Concern over a post-Abbas Middle East is becoming more common. Last month, the Times of Israel’s Haviv Rettig Gur wrote a typically incisive essay on the state of play between Israel and the Arab world, noting that Israeli Prime Minister Benjamin Netanyahu–often one to embrace ideas that seem absurd only to soon solidify into conventional wisdom–was preparing for this eventuality. Last year Jonathan Schanzer explained, quite rightly, that it was time for Abbas to name a successor to ensure continuity in the peace process.
But what if the more dangerous scenario is not an absent Abbas but an irrelevant one? That’s what seems to be playing out right now. It’s possible that an Abbas-led PA is a leaderless PA. There is no old guard and no new blood, but something in between that leaves the Palestinian polity not yet in league with the Islamist fanatics of Hamas in a fluid, precarious state on the precipice.
And so we have the vicious yet cartoonish spectacle of the Palestinian president effectively joining a Palestinian intifada that started without him. Arafat wanted an intifada, and he got one. Abbas didn’t, and for a time was able to prevent it. Does Abbas want an intifada now? He can’t possibly be that stupid. But it doesn’t appear to matter.
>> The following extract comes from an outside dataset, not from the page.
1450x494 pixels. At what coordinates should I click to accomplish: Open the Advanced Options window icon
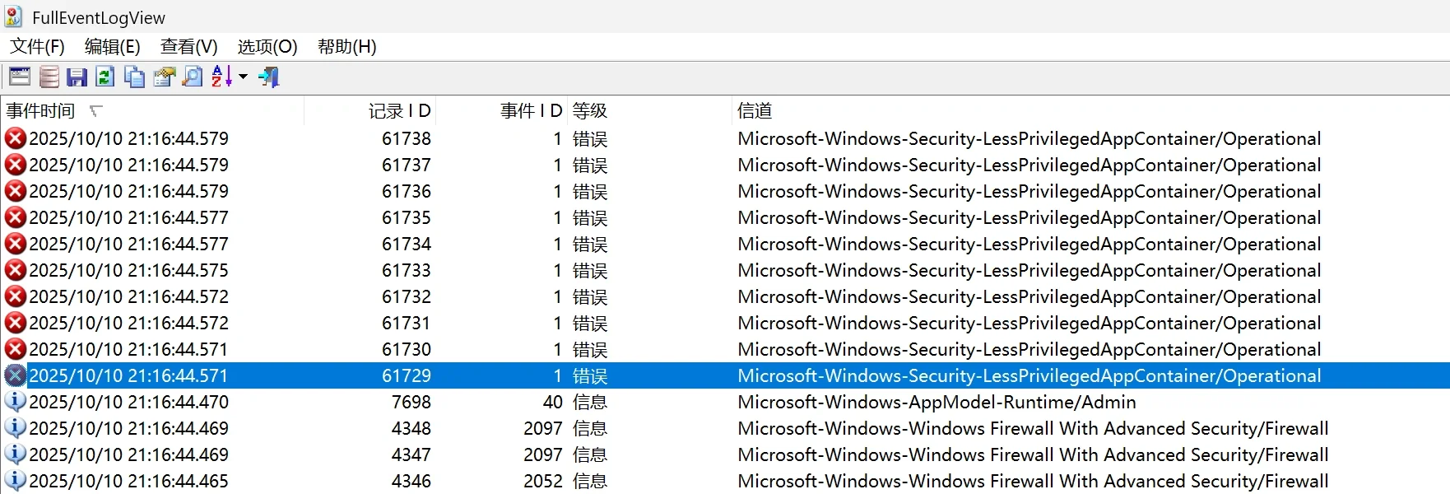coord(20,77)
Just what is Abbas actually doing, as leader of the PA? Getting the Palestinians closer to a peace deal? Certainly not; he walked away from it (more than once). Preventing Hamas from setting the terms of the debate? Hardly. Keeping a lid on an angry Palestinian polity inclined to violence? Not anymore. Abbas may or may not get swept away by a new uprising. It’s ironic that what could save him from such a fate is the fact that, increasingly, it might not even be worth the trouble.